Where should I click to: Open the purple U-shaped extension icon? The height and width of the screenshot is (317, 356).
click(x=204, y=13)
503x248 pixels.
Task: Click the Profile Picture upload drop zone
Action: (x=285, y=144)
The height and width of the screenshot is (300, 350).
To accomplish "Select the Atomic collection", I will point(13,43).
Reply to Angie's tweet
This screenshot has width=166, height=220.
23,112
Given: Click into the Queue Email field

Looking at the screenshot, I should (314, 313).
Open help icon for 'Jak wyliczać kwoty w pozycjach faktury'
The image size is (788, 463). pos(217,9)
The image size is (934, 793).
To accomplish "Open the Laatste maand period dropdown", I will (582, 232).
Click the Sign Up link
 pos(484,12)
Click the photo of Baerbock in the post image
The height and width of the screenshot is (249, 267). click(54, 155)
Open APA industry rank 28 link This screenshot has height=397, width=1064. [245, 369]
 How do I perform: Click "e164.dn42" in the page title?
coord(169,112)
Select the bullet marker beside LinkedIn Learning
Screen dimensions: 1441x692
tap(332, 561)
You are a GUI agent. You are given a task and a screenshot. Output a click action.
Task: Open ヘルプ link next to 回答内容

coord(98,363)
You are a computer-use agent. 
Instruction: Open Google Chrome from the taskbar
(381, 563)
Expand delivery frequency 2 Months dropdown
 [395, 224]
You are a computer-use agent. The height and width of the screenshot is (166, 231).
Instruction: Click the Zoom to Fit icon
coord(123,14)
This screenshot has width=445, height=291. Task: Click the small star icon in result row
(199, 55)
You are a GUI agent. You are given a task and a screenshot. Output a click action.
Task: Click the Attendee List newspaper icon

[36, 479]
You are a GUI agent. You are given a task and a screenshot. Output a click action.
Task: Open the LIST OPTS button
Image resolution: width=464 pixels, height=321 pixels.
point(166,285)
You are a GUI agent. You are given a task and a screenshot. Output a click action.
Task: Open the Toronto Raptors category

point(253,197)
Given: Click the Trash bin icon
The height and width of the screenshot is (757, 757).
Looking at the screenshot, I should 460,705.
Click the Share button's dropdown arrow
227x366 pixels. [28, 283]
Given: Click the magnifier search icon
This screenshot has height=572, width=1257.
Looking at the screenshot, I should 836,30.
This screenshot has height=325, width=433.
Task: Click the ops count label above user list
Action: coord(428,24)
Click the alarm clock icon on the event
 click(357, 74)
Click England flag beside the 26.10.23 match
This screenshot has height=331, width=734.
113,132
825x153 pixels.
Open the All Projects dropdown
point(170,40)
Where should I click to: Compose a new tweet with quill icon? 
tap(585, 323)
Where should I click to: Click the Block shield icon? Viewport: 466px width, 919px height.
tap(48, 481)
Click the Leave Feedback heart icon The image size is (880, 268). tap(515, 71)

#####

-- BRIEF --
Your answer must be an exact copy of every entry above.

-- EXERCISE SOLUTION --
Where should I click to: Open the purple U-shaped extension icon? The height and width of the screenshot is (317, 356).
click(x=204, y=13)
503x248 pixels.
Task: Click the Profile Picture upload drop zone
Action: (x=285, y=144)
The height and width of the screenshot is (300, 350).
To accomplish "Select the Atomic collection", I will point(13,43).
Reply to Angie's tweet
This screenshot has width=166, height=220.
23,112
Given: Click into the Queue Email field

Looking at the screenshot, I should (314, 313).
Open help icon for 'Jak wyliczać kwoty w pozycjach faktury'
The image size is (788, 463). pos(217,9)
The image size is (934, 793).
To accomplish "Open the Laatste maand period dropdown", I will (582, 232).
Click the Sign Up link
 pos(484,12)
Click the photo of Baerbock in the post image
The height and width of the screenshot is (249, 267). click(54, 155)
Open APA industry rank 28 link This screenshot has height=397, width=1064. [245, 369]
 How do I perform: Click "e164.dn42" in the page title?
coord(169,112)
Select the bullet marker beside LinkedIn Learning
Screen dimensions: 1441x692
tap(332, 561)
You are a GUI agent. You are given a task and a screenshot. Output a click action.
Task: Open ヘルプ link next to 回答内容

coord(98,363)
You are a computer-use agent. 
Instruction: Open Google Chrome from the taskbar
(381, 563)
Expand delivery frequency 2 Months dropdown
 [395, 224]
You are a computer-use agent. The height and width of the screenshot is (166, 231).
Instruction: Click the Zoom to Fit icon
coord(123,14)
This screenshot has width=445, height=291. Task: Click the small star icon in result row
(199, 55)
You are a GUI agent. You are given a task and a screenshot. Output a click action.
Task: Click the Attendee List newspaper icon

[36, 479]
You are a GUI agent. You are given a task and a screenshot. Output a click action.
Task: Open the LIST OPTS button
Image resolution: width=464 pixels, height=321 pixels.
point(166,285)
You are a GUI agent. You are given a task and a screenshot. Output a click action.
Task: Open the Toronto Raptors category

point(253,197)
Given: Click the Trash bin icon
The height and width of the screenshot is (757, 757).
Looking at the screenshot, I should 460,705.
Click the Share button's dropdown arrow
227x366 pixels. [28, 283]
Given: Click the magnifier search icon
This screenshot has height=572, width=1257.
Looking at the screenshot, I should 836,30.
This screenshot has height=325, width=433.
Task: Click the ops count label above user list
Action: coord(428,24)
Click the alarm clock icon on the event
 click(357, 74)
Click England flag beside the 26.10.23 match
This screenshot has height=331, width=734.
113,132
825x153 pixels.
Open the All Projects dropdown
point(170,40)
Where should I click to: Compose a new tweet with quill icon? 
tap(585, 323)
Where should I click to: Click the Block shield icon? Viewport: 466px width, 919px height.
tap(48, 481)
Click the Leave Feedback heart icon The image size is (880, 268). tap(515, 71)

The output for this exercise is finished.